You may not have witnessed the subtle change at one of your visits to the conbini or the local supermarket yet, but Japan’s culinary summer has already begun. With food always being an indicator of seasons in Japan, it shouldn’t come as a surprise that there is a wide variety of summer dishes (not even necessarily cold) worth trying. Especially in times when the use of air conditioners is being kept at a minimum, dishes that are both cool and light offer a welcome relief.
To start with, a personal favorite: Hiyashi Chuka (冷やし中華). A main staple at any convenience store or supermarket in the summer months, this dish combines cold noodles with vegetables, ham and eggs, and tops it all off with a vinegar/sesame soy sauce.
Next is another noodle dish. Sōmen (素麺) are wheat flour noodles that are served cold and dipped into a light soy flavored sauce and garnished with spring onions and ginger. Served with ice cubes, it even manages to cool you down visually. The fact that this dish is extremely easy to make at home and surprisingly refreshing, should be all the more reason to try it this summer. Also note that spicy side dishes and condiments such as ginger in all its forms not only make your food more interesting by adding a little kick, but are known to naturally cool you down.
Not as cold, but equally delicious and traditional is unagi (鰻), charcoal roasted eel.
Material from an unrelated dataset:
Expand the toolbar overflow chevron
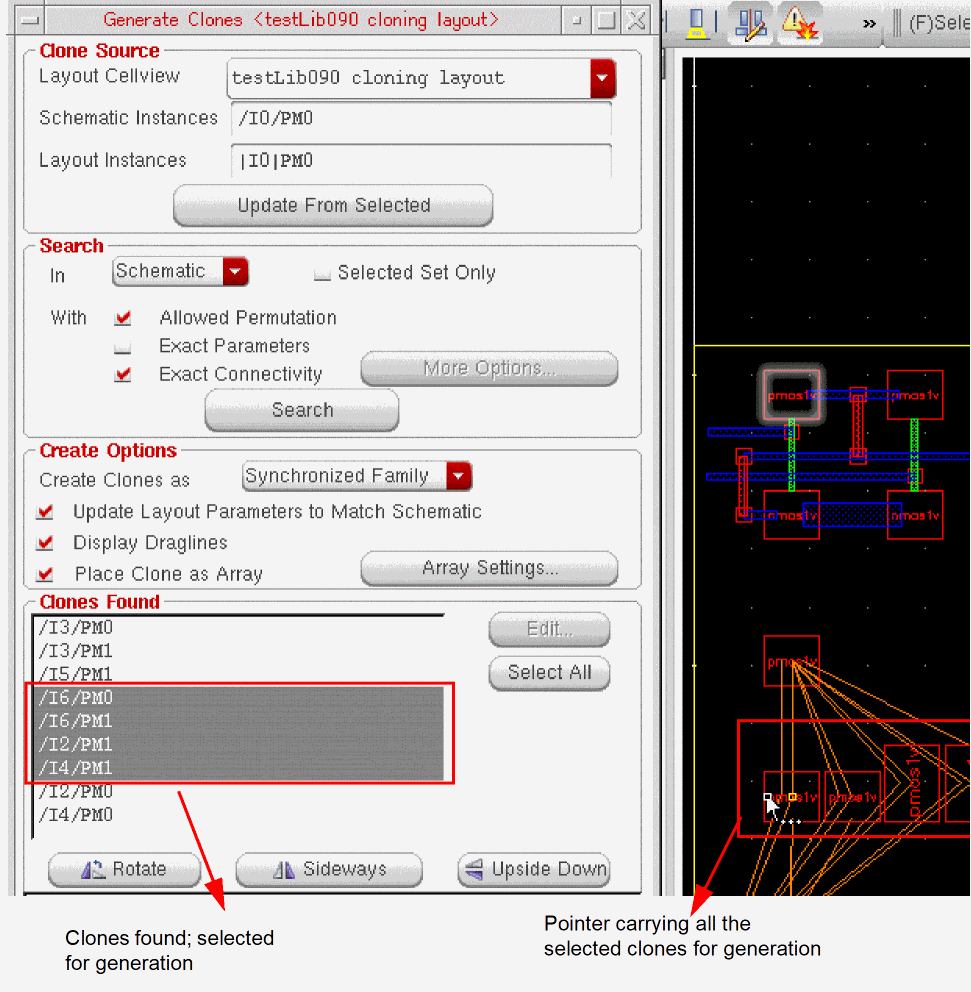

For the real experience a pricey dinner at a good Japanese restaurant may be advisable, however, a sunny day, a picnic at the park, and a unagi lunch box can end up being just as good.
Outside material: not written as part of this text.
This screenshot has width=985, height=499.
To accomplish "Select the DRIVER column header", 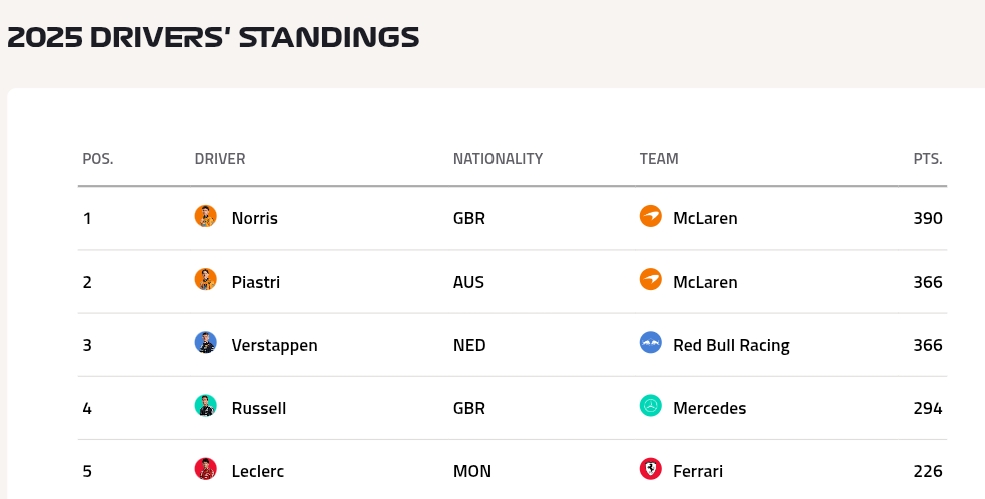I will click(x=220, y=158).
Finally, some slightly sweeter recommendations for those really hot days. First off we have kakigori (かき氷). This is basically shaved ice in a cup, for which you can choose syrup from a number of flavors such as green tea, cherry, strawberry etc. Traditionally, kakigori was made by using a hand driven machine to spin a block of ice over an ice shaving blade. While these have become rare, with electric versions having being the norm, you can still see them on summer streets occasionally, and even purchase them for home use.
A “healthier” alternative during the summer months is the omnipresent watermelon. This may be a little more expensive in Japan than in your home country, but very few things are as refreshing as a cool slice of suika on a hot August day. For ice cream aficionados, the so-called suika bar, available throughout the summer at convenience stores and supermarkets, is worth a try. While being admittedly artificial, the combination of watermelon ice cream with chocolate is rather enticing.
So there you have it, enjoy Japanese food as the Japanese do, season by season. Be open for new tastes and be surprised by how refreshing noodles and horseradish can be. After all, it doesn’t need to be salad every day of the summer.